Undergraduate-level courses
EPSE 411
Inquiry Project and Community Learning Field Experience
Post-interns will develop an independent or interdependent inquiry project connected with their on-campus and field study experiences. Post-interns will be facilitated in developing understanding approaches to inquiring appropriate to questions they wish to address and will be encouraged to organize an inter-professional community-learning field experience through which they will develop positive attitudes toward community partnerships in education and develop skills related to community engagement and community-based learning.
EPSE 448
Assessing Learning in Classroom
Provides training in the skills involved in assessing student achievement. Students will learn how to construct various measuring devices such as paper and pencil tests, performance tests, assignments, portfolios, and observation schedules. Students will also learn how to summarize, interpret and report assessment results.
EPSE 302
Situated Learners Contexts of Learning and Development
Teacher candidates will investigate the contexts of understanding knowledge and learning, learner diversity and development. This will include child and adolescent development, assessment, exceptionalities, and language use in learning. It will also include a focus on related implications for pedagogical decision-making, with attention to adapting and modifying curriculum to accommodate diverse learners’ cognitive, emotional, physical, and age-specific growth.
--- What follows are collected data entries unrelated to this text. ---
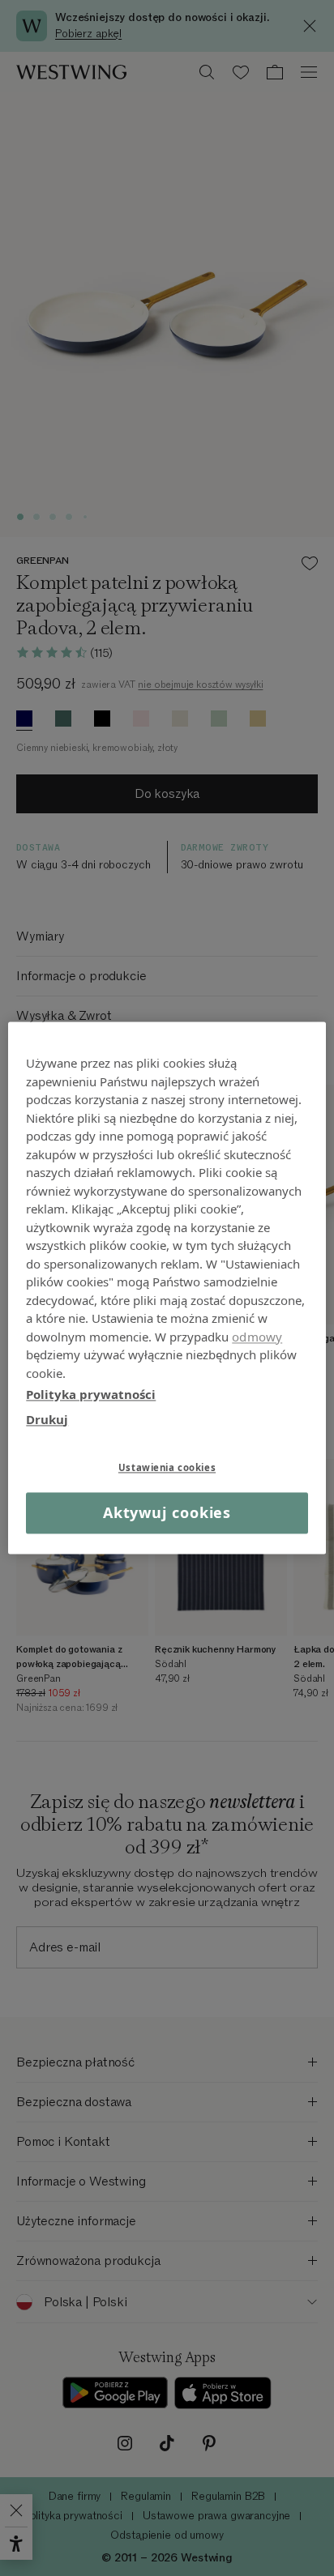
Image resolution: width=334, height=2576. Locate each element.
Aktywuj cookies (167, 1512)
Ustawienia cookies (167, 1467)
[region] (166, 1287)
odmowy (257, 1337)
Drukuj (47, 1419)
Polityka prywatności (91, 1394)
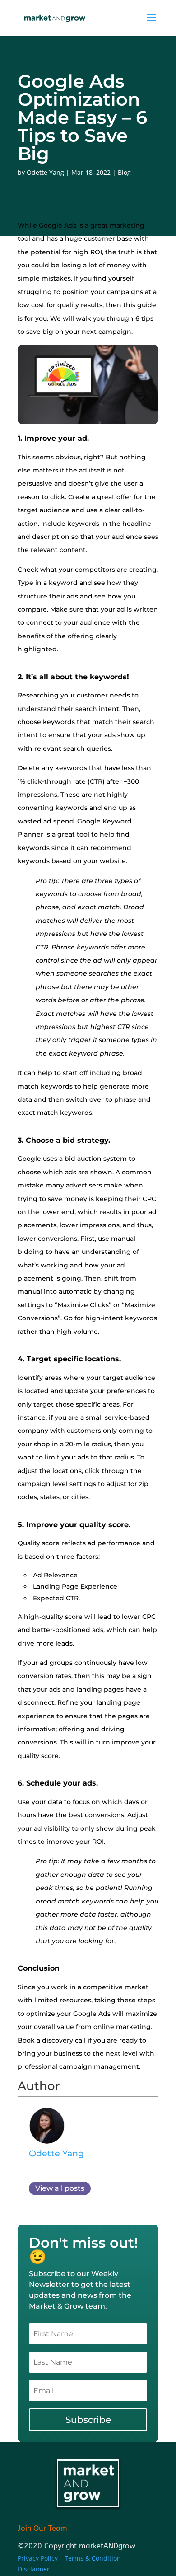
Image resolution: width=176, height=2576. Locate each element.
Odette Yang (45, 172)
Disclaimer (34, 2569)
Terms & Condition (94, 2558)
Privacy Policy (38, 2558)
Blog (124, 172)
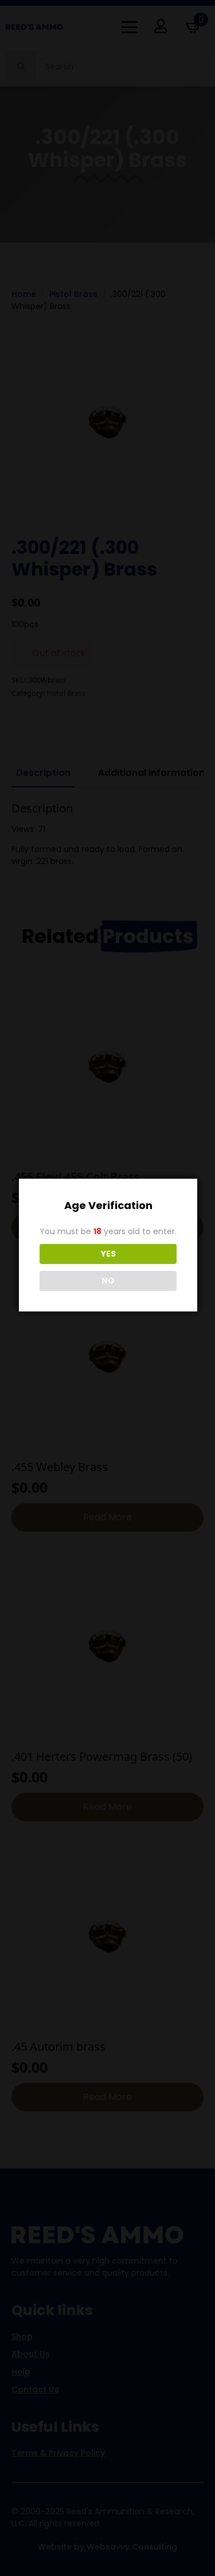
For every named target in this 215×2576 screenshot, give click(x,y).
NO (108, 1280)
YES (108, 1253)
This course addresses three of the six semester hours required by the Saskatchewan Professional Teachers Regulatory Board (SPTRB) content for teacher certification.
Graduate-level courses
ERES 841
Advanced Statistical Research Methods
Selected experimental and quasi-experimental designs relevant for research in education and behavioral sciences. Multiple and step-wise regression. Introduction to selected multivariate techniques. The use of the various techniques in actual and simulated data in education and behavioral sciences will be an essential component.
ERES 800
Research Methods Introductory
Introduction to research methods, with special reference to research in Education. The basic principles of research, both quantitative and qualitative, are discussed. Skills necessary for the production of research proposals are developed, e.g. techniques for surveying the research literature, and the collection and analysis of data.
EPSE 843
Theory of Educational and Psychological Measurement
A theoretical examination of the basic problems of psychological measurement, together with the statistical procedures relevant to the understanding and evaluation of tests. Both classical test theories and item response theory models are examined.